As a professional, Kessler has since recorded over a dozen first-place finishes in long distance triathlon, including five consecutive wins at Ironman New Zealand, three consecutive Ironman Arizona wins, and three consecutive at Ironman 70.3 St. George.

Following her 9th Ironman race win at Ironman Arizona in November 2015, Kessler and coach Matt Dixon mutually parted ways while Dixon expressing admiration and respect for her.

==Notable results==
Kessler's race results include:

Results list
| Year | Event | Place |
|---|---|---|
| 2019 | Challenge Wanaka | 2nd |
| 2019 | Ironman New Zealand | 3rd |
| 2019 | Ironman 70.3 Texas | 5th |
| 2019 | St. Anthony’s Triathlon | 4th |
| 2019 | Ironman 70.3 Mont-Tremblant | 3rd |
| 2019 | Ironman 70.3 Steelhead | 2nd |
| 2019 | Ironman 70.3 Santa Rosa | 8th |
| 2019 | Ironman 70.3 Boulder | 3rd |
| 2018 | Ironman Texas | 6th |
| 2018 | Ironman 70.3 St. George | 5th |
| 2018 | Ironman 70.3 Chattanooga | 2nd |
| 2018 | Ironman 70.3 Raleigh | 1st |
| 2018 | Ironman 70.3 Mont-Tremblant | 1st |
| 2018 | Ironman Mont-Tremblant | 3rd |
| 2018 | Ironman World Championship | DNF |
| 2018 | Ironman Arizona | 6th |
| 2018 | Challenge Daytona | 3rd |
| 2017 | Ironman New Zealand | 3rd |
| 2016 | Ironman 70.3 Taupo | 1st |
| 2016 | Ironman Arizona | 1st |
| 2016 | Ironman 70.3 World Championship | 35th |
| 2016 | Ironman 70.3 Mont-Tremblant | 4th |
| 2016 | Ironman 70.3 St. George | 3rd |
| 2016 | Ironman 70.3 Raleigh | 2nd |
| 2016 | Ironman New Zealand | 1st |
| 2015 | Ironman Arizona | 1st |
| 2015 | Ironman 70.3 St. George | 2nd |
| 2015 | Ironman 70.3 Raleigh | 1st |
| 2015 | Challenge Williamsburg | 1st |
| 2015 | Ironman 70.3 Mont-Tremblant | 1st |
| 2015 | Ironman 70.3 Vineman | 1st |
| 2015 | Ironman 70.3 World Championship | DNF |
| 2015 | Ironman World Championship | 26th |
| 2015 | Ironman New Zealand | 1st |
| 2014 | Ironman Arizona | 1st |
| 2014 | Ironman World Championship | DNF |
| 2014 | Ironman 70.3 World Championship | 4th |
| 2014 | Challenge New Albany | 1st |
| 2014 | Ironman 70.3 Vineman | 1st |
| 2014 | Ironman 70.3 Mont-Tremblant | 1st |
| 2014 | Ironman 70.3 St. George | 1st |
| 2014 | Ironman 70.3 Oceanside | 3rd |
| 2014 | Ironman New Zealand | 1st |
| 2013 | Ironman 70.3 Auckland | 3rd |
| 2013 | Ironman New Zealand | 1st |
| 2013 | Ironman Melbourne | 12th |
| 2013 | Ironman 70.3 St. George | 1st |
| 2013 | Columbia 5150 | 2nd |
| 2013 | Rev 3 Quassy | 4th |
| 2013 | Ironman 70.3 Vineman | 1st |
| 2013 | Ironman 70.3 Lake Stevens | 1st |
| 2013 | Hy-Vee Triathlon | 7th |
| 2013 | Ironman World Championship | 7th |
| 2013 | Rev 3 Florida Half | 1st |
| 2013 | Ironman Arizona | 2nd |
| 2012 | Ironman New Zealand | 1st |
| 2012 | Ironman 70.3 Oceanside | 3rd |
| 2012 | Ironman St. George | 1st |
| 2012 | Ironman 70.3 Eagleman | 1st |
| 2012 | Ironman Coeur d’Alene | 1st |
| 2012 | Rev 3 Portland | 2nd |
| 2012 | Ironman 70.3 Vineman | 1st |
| 2012 | Ironman 70.3 World Championship | 23rd |
| 2012 | Ironman Florida | 4th |
| 2012 | Ironman Arizona | 2nd |
| 2011 | Ironman Arizona | 3rd |
| 2011 | ITU Long Distance Triathlon World Championships | 3rd |
| 2011 | Rev 3 Anderson | 3rd |
| 2011 | Ironman Wisconsin | 2nd |
| 2011 | Ironman Canada | 3rd |
| 2011 | Ironman 70.3 Vineman | 4th |
| 2011 | Rev 3 Portland | 1st |
| 2011 | Ironman 70.3 Texas | 8th |
| 2010 | Ironman Arizona | 4th |
| 2010 | Ironman World Championship | 26th |
| 2010 | Ironman Canada | 1st |
| 2010 | Ironman 70.3 Vineman | 7th |
| 2010 | Ironman Coeur d’Alene | 2nd |
| 2010 | The Giant Race 2010 | 3rd |
| 2010 | Ironman St. George | 2nd |
| 2010 | Ironman 70.3 New Orleans | 4th |
| 2009 | Ironman Arizona | 7th |
DNF = did not finish

==Personal life==
Kessler married husband Aaron in 2008. They were high school sweethearts and he was taught by her mother in first grade.

→ **Material shown**:

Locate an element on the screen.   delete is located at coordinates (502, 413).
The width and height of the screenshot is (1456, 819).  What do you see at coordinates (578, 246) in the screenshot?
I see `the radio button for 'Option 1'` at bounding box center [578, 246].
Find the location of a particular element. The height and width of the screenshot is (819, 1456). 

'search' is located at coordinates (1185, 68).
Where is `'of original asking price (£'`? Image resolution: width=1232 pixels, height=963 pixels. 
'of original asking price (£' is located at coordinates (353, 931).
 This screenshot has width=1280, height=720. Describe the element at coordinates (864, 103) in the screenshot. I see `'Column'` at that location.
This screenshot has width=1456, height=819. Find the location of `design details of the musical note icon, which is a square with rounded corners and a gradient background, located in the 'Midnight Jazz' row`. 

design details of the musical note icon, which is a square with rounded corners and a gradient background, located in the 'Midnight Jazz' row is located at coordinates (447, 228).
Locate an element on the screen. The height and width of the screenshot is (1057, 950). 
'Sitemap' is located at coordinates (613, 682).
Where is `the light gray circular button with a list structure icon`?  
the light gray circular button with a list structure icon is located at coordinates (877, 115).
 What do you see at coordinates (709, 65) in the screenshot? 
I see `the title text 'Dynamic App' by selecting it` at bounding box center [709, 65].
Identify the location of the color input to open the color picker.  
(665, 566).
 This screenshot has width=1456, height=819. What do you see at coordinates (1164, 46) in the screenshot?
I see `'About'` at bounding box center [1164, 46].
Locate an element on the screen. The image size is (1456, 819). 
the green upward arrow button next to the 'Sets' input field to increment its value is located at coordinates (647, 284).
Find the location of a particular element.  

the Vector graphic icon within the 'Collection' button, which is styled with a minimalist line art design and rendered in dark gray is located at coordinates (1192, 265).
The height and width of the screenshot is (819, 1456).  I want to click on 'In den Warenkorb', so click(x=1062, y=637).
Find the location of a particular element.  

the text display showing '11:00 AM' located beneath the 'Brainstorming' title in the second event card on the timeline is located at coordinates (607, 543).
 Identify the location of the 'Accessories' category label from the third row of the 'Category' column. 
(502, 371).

→ **What to produce**:
Pick up the text about the triathlete Kessler right after its last sentence and keep writing it.

→ **Result below**:
In March 2013, Kessler was driving her automobile and hit a pedestrian. She, "briefly stopped and checked on the victim... Then returned to her vehicle and drove off." In August 2013, she was charged with felony hit-and-run. The charges were later reduced to misdemeanor hit-and-run with Kessler entering an open plea agreement, admitting to hitting the plaintiff and leaving the scene of the accident. The sentence included three years of probation and restitution. Kessler and the pedestrian also settled in the civil court in March 2015; according to the pedestrian's attorney, the final settlement was $300,000.